Litigation Value: No immediate employment law liability. Under the applicable statute of limitations in Pennsylvania, however, Andy’s seminar invitees would have up to two years in which to claim personal (digestive) injury caused by Kevin’s “off the rails” motivational display.
The Scranton Business Park was a busy place last night, with a number of visitors spending time in and around the halls of Dunder Mifflin/Sabre. The brief appearance of one of those visitors, Ricky Gervais, will no doubt fuel speculation about whether he is the heir apparent to Steve Carell. Coupled with the anticipated arrival of Will Ferrell — with or without more cowbell — that opening cameo should keep The Office prognosticators buzzing during the weeks ahead. For now, Michael Scott and the show’s other regular characters continue to offer up workplace antics worthy of commentary.
Coincidentally, “The Seminar” was (and is) the episode referred to in my last post, which described my set visit last October. Although some of the scenes I saw filmed — e.g., the post-breakup (re)naming of Holly’s goldfish, and a longer beverage order for Hank out in Dwight’s Caffeine Corner — ended up on the virtual cutting-room floor, the main storyline was familiar. In an effort to prop up his flagging sales, Andy (a/k/a “Nard Dog”) hosted a seminar for small business owners in the main conference room. What happened next invites discussion of both employee relations and employment law.

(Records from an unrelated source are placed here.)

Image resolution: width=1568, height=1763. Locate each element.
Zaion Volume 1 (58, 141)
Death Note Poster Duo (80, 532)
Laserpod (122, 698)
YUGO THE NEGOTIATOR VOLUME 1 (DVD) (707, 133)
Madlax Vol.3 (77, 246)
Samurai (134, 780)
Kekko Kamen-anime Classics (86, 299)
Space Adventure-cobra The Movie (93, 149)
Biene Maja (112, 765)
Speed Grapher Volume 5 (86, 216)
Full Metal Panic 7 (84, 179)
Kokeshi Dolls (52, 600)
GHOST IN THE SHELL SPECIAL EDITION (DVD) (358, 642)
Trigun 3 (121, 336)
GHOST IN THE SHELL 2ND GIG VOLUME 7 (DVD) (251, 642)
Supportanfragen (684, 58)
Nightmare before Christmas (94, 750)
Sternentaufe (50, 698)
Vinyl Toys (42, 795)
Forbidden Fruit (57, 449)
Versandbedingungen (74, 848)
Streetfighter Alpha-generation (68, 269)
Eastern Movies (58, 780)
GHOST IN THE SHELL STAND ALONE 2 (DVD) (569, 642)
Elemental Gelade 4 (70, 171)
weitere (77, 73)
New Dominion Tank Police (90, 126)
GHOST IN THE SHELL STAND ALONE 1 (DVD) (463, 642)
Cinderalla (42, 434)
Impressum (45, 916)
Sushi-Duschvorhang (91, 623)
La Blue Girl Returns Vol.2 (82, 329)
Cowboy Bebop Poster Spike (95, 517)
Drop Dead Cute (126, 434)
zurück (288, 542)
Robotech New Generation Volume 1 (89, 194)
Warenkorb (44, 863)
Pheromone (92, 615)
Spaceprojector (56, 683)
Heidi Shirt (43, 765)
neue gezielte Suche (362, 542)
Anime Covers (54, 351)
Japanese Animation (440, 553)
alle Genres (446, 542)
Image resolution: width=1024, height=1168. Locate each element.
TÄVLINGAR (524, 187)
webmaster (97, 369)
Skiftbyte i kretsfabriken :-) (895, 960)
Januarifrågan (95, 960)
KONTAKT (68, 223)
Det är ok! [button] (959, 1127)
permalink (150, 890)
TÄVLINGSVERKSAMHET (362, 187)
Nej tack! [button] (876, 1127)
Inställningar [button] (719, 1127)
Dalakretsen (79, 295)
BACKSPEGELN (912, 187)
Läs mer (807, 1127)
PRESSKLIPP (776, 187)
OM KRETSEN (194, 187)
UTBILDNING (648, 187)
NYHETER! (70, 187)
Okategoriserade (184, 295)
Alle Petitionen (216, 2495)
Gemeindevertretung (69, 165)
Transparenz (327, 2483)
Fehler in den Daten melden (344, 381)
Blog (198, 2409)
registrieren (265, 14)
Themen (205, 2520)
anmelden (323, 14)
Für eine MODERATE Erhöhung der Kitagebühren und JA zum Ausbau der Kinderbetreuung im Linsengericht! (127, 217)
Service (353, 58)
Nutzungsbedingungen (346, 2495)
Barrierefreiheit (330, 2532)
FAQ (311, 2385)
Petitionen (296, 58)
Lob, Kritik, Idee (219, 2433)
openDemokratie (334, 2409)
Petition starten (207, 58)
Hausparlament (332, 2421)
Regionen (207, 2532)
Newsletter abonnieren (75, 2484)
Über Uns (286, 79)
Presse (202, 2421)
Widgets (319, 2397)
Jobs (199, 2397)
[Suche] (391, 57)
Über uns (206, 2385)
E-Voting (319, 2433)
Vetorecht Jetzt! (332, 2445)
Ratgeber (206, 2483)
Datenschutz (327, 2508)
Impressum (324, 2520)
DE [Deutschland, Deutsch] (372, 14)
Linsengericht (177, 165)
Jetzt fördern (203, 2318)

Teamwork. The success of any organization depends on the ability of its members to work together toward a common goal. As Andy learned, some team players walk the walk, while others only talk the talk.
When push came to shove, he was able to count on Creed (and his anatomical breakdown of “Nessie“), Kelly (and her Ivy League “connections”), and Kevin (and his Ozzy-inspired “charm”). Less reliable at seminar time were Dwight, Phyllis, and Stanley (all “jackals,” according to Darryl), Ryan (the commitment-phobe), and Jim (the “paper salesman genius” who spent most of the day hiding out from a former childhood friend). Meanwhile, Gabe’s Scrabble victory over the cadre of Erin, Oscar, and Pam showed that teamwork doesn’t always guarantee results. However, it’s a better approach than Dwight’s cynical view that he and his coworkers are “no more a team than the people staying in the same hotel are a team.”
But what about Michael — didn’t he (and Holly) go to bat for Andy during the seminar? Yes, but the employee relations points he earned may have been offset by the potential legal risk created by his alter ego, “Mikonos.”
Discrimination. Title VII of the Civil Rights Act of 1964 (like many analogous state statutes) prohibits employment discrimination on the basis of an employee’s national origin. The federal agency charged with enforcing that law has taken the position in litigation that such discrimination can include mimicking an employee’s accent. If any of Dunder Mifflin’s employees were of Greek ancestry, they might find Mikonos’ dialect — which Holly initially mistook as Italian — to be offensive. As Michael told Ricky Gervais (whose Chinese character was similarly problematic), his meaning may have had “nothing to do with making fun of a different nationality.” In a legal setting, however, his words and actions would be judged not by his subjective intent, but by the objective viewpoint of a “reasonable person.”
On a lighter note, and in closing, my fellow Ford & Harrison bloggers and I want to say thank you — or, in Mikonos’ tongue, “Ευχαριστώ!” — to all those who voted for That’s What She Said in the ABA Journal‘s latest “Blawg 100” contest. We’re proud to report that our blog garnered the second-highest number of votes among the 100 nominees. Unfortunately, the blog with the highest total happened to be in our same “For Fun” category. Despite our plea for Chicago-style voting among our supporters, we’ll probably accept the results and not resort to litigation. Besides, the Illinois courts are busy with other electoral disputes these days!